Ecatombe nel Mediterraneo. La prima dell’anno. Un gommone, partito giovedì notte da Garabulli, dopo dieci-undici ore di navigazione avrebbe cominciato a sgonfiarsi per poi affondare. È naufragato venerdì mattina a 45 miglia da Tripoli. A bordo 120 persone. Sarebbero rimaste senza soccorsi in mare per oltre tre ore prima dell’intervento di un aereo della Marina militare italiana.
È il drammatico il racconto ai rappresentanti dell’Organizzazione internazionale per le migrazioni (Oim) degli unici tre superstiti - due sudanesi e a un gambiano - trasferiti d’urgenza venerdì nel pomeriggio a Lampedusa da un elicottero della Marina in grave stato di ipotermia.

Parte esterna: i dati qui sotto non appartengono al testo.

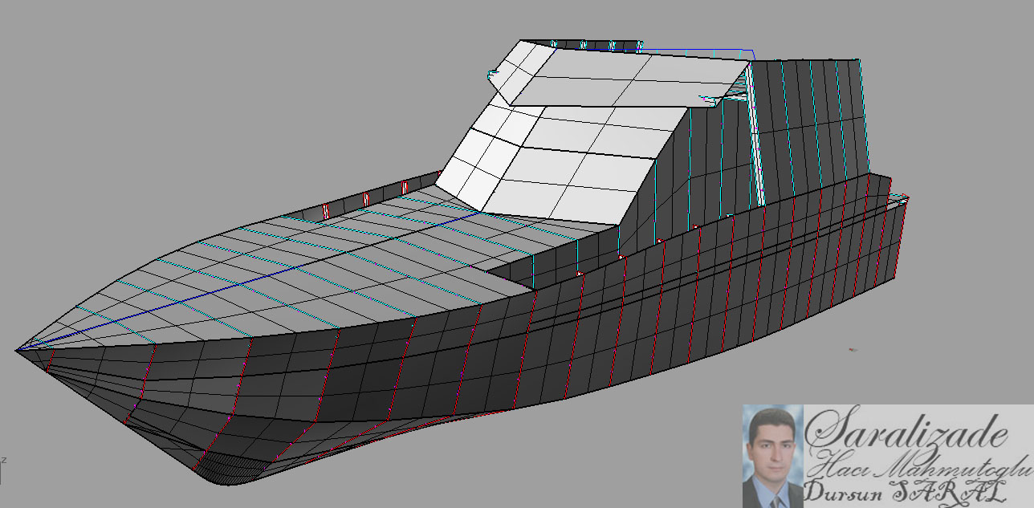
Task: Select the pointed bow tip of the hull
Action: click(x=18, y=350)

Secondo le loro testimonianze a bordo c’erano anche dieci donne, tra cui una incinta, e due bambini, uno dei quali di soli dieci mesi. "Purtroppo - ha spiegato Flavio Di Giacomo, portavoce dell’Oim - i contorni di questa tragedia sono molto più gravi di quello che sembrava all’inizio. C’era confusione sul numero delle persone a bordo".
"Altri morti al largo della Libia. Finché i porti europei rimarranno aperti, finché qualcuno continuerà ad aiutare i trafficanti, purtroppo gli scafisti continueranno a fare affari e a uccidere", il commento del ministro dell’Interno italiano Matteo Salvini. Ma le Ong replicano: "Le persone rischiano di affogare in un Mediterraneo svuotato da navi di soccorso. Nessun programma europeo di salvataggio in mare, Open Arms bloccata in Spagna, Sea Eye in cerca di un porto per cambio di equipaggio. Non possiamo coprire il Mediterraneo centrale da soli". Nicola Fratoianni, segretario nazionale di Sinistra Italia ha detto: "Ora Salvini potrà tranquillamente farsi un selfie sorridente in quello specchio di mare maledetto insieme a Serraj. Ma anche su di lui ricadrà per sempre la responsabilità di questi morti innocenti".